Priority. True faith always puts God first. We put God first because it is logical to do so, but also because we love to do so. There are intellectual reasons and emotional reasons. When we reason it out we always conclude that God is the One who has ultimate claims upon our lives. He is the one who has created us; He is the One who has redeemed us. This is summed up by Paul when he says to the Corinthians You are not your own; you were bought at a price. Therefore honour God with your bodies (1 Cor. 6:19b-20). In fact, God should be honoured with our whole beings; that is God’s reasonable claim upon us.
However, as Christians, we do not grudgingly give Him the first place. Rather there is a passion which drives us to prioritise Him in our lives. We want him to have the pre-eminence because he loves us so much. John puts it like this when he says: This is love: not that we loved God, but that he loved us and sent his Son as an atoning sacrifice for our sins (1 John 4:10). His love for us, expressed most deeply at Calvary, compels us to give Him the pre-eminence.
This whole teaching is summed up in the words of our Saviour in Luke 14:26-27. If anyone comes to me and does not hate his father and mother, wife and children, brothers and sisters—yes, even his own life—he cannot be my disciple.
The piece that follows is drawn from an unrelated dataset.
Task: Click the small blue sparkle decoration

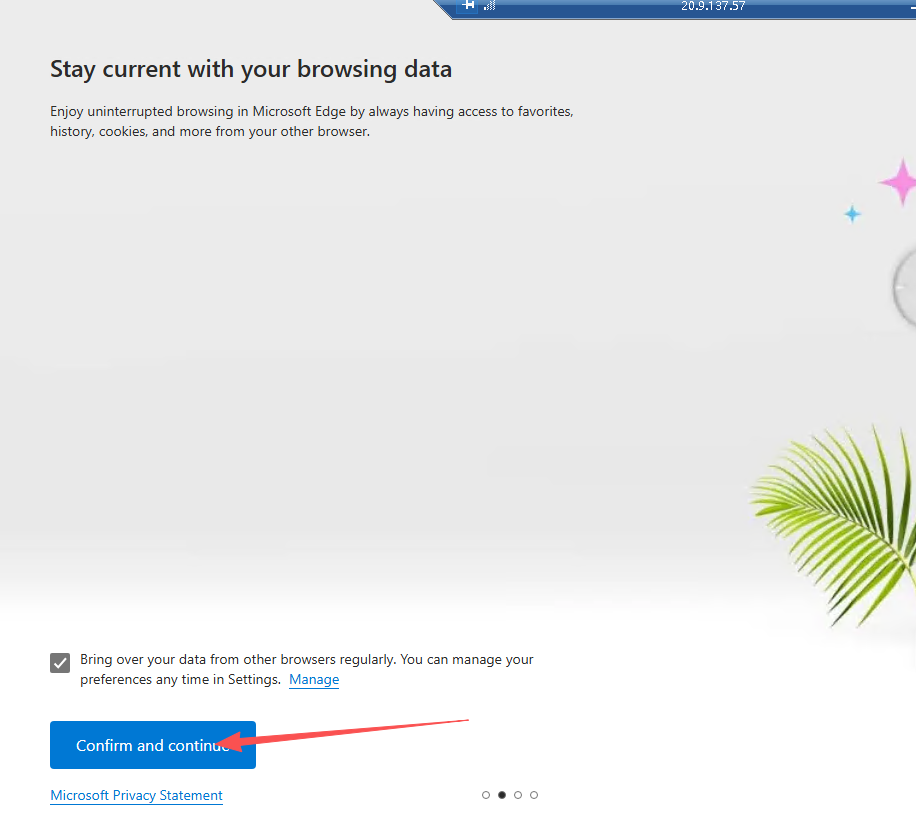Action: [x=852, y=214]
And anyone who does not carry his cross and follow me cannot be my disciple. We can easily mis-interpret the words of our LORD here. Essentially He is saying that our love for Christ should be so overwhelming that every other loving relationship is as hatred in comparison. This interpretation must be true otherwise his statement is a flagrant contradiction of the Holy Spirit’s call for husbands to love their wives (see Eph. 5:25), and this can never be.
Responsibility. Having stated what we have concerning right priorities one of the key ways in which we demonstrate our priorities is in how we treat our families. Paul says Anyone who does not provide for their relatives, and especially for their own household, has denied the faith and is worse than an unbeliever (1 Tim 5:8). The sixth commandment is Honor your father and your mother (Ex.20:12a). And for the Colossian congregation there are these words: Wives, submit yourselves to your husbands, as is fitting in the Lord. Husbands, love your wives and do not be harsh with them. Children, obey your parents in everything, for this pleases the Lord. Fathers, do not embitter your children, or they will become discouraged (Col 3: 18-21).
Our passion for Christ then is to be worked out in the relationships that God has set us in in the family. To neglect these relationships out of a professed commitment to Christ is a denial of that profession. Moreover it is only when we have Christ as King in our lives and we are truly working out the implications of Him being LORD that we inject into our families that which is good and wholesome. Self-sacrificing living benefits our families. And this kind of lifestyle is only found when Christ is the overwhelming passion and priority of our lives.
Fellowship. Nevertheless we must assert that the Christian ultimately has a stronger relationship with others in the family of faith than they do with their natural family. Paul says to the Corinthians Do not be yoked together with unbelievers. For what do righteousness and wickedness have in common? Or what fellowship can light have with darkness? (2 Cor. 6:14). If we have non-Christians in our families then they are in darkness. However, along with our fellow Christians in the church we are children of light. We have fellowship on a spiritual and eternal basis and so that is far stronger. Our bonding with fellow Christians is then ultimately nothing to do with natural ties. Rather it is everything to do with us being “in Christ” together.
So we ask the question why is it that we are not closer to our fellow Christians in the church. The answer to this question surely focuses on how much each of us is knowing Christ in our lives. The more we are passionately following Him then the more we are drawn to others who are passionately following Him. Contrariwise, when we are on fire for the LORD then we sense the coldness of a non-Christian environment even when that includes our parents, children and other nearest and dearest.
Let us remember then that “eternal bonds are stronger”. It is such a privilege to have those eternal bonds. We are a blessed people. So let us make Christ our priority, let us fulfill our responsibilities and enjoy fellowship with one another. And thereby may all be for the glory of our God.